The interface defined by RWLocale handles more than dates. It can also convert times, numbers, and monetary values to and from strings. Each has its complications. Time conversions are complicated by the need to identify the time zone of the person who entered, or who will read, the time string. The mishmash of Daylight Savings Time jurisdictions can make this annoyingly difficult. Numbers are somewhat messy to format because the insertion and extraction operators ("<<" and ">>") for them are already defined by <iostream.h>. For money, the main problem is that there is no standard internal representation for monetary values. Fortunately, none of these problems is overwhelming.

Time

Let us consider the time zone problem. Our first observation is that there is no simple relationship between time zones and locales. All of Switzerland shares a single time zone, including DST rules, but has four official languages (French, German, Italian, and Romansch). Hawaii and New York, on the other hand, share a common language but occupy time zones five hours apart; or sometimes six hours apart, because Hawaii does not observe DST. Furthermore, time zone formulas have little to do with cultural formatting preferences. Thus, we use a separate time zone object, rather than letting RWLocale subsume time zone responsibilities.

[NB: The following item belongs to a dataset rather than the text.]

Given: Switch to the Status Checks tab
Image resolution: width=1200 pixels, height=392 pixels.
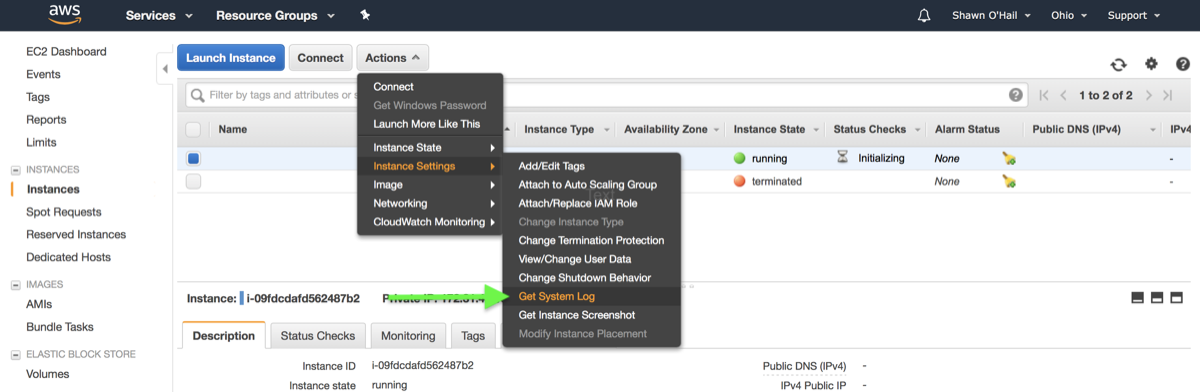Looking at the screenshot, I should [x=317, y=336].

In Tools.h++, the class RWZone encapsulates knowledge about time zones. It is an abstract class; we have implemented its interface in the class RWZoneSimple. Three instances of RWZoneSimple are constructed at startup, to represent local wall clock time, local Standard time, and Universal time (GMT). Local wall clock time includes any Daylight Savings Time in use. Whenever you convert an absolute time (as in the class RWTime) to or from a string, an instance of RWZone is involved. By default, the local time is assumed, but you can pass a reference to any RWZone instance.

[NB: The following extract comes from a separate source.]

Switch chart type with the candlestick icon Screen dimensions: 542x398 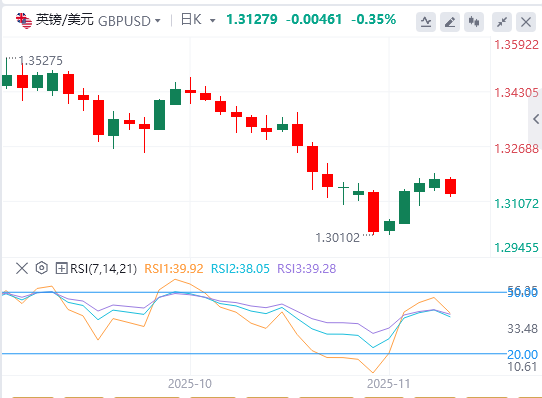click(474, 22)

It's time for some examples. Imagine you have scheduled a trip from New York to Paris. You will leave New York on December 20, 1993, at 11:00 PM, and return on March 30, 1994, leaving Paris at 5:00 AM, Paris time. What will the clocks show at your destination when you arrive?

First, let's construct the time zones and the departure times:

RWZoneSimple newYorkZone(RWZone::USEastern, RWZone::NoAm);
RWZoneSimple parisZone  (RWZone::Europe,    RWZone::WeEu);
RWTime leaveNewYork(RWDate(20, 12, 1993), 23,00,00, newYorkZone);
RWTime leaveParis  (RWDate(30,  3, 1994), 05,00,00, parisZone);

The flight is about seven hours long, each way:

RWTime arriveParis  (leaveNewYork + long(7 * 3600));
RWTime arriveNewYork(leaveParis   + long(7 * 3600));

Let's display the Paris arrival time and date in French, and the New York arrival time and date according to local convention:

RWLocaleSnapshot french("fr");  // or "fr_FR"
cout << "Arrive' au Paris a` "
     << arriveParis.asString('c', parisZone, french)
     << ", heure local." << endl;
cout << "Arrive in New York at "
     << arriveNewYork.asString('c', newYorkZone)
     << ", local time." << endl;

This works even though your flight crosses several time zones and arrives on a different day than it departed. Furthermore, on the day of the return trip (in the following year), France has already begun observing Daylight Savings Time, but the U.S. has not. None of these details is visible in the example code above - they are handled silently and invisibly by RWTime and RWZone.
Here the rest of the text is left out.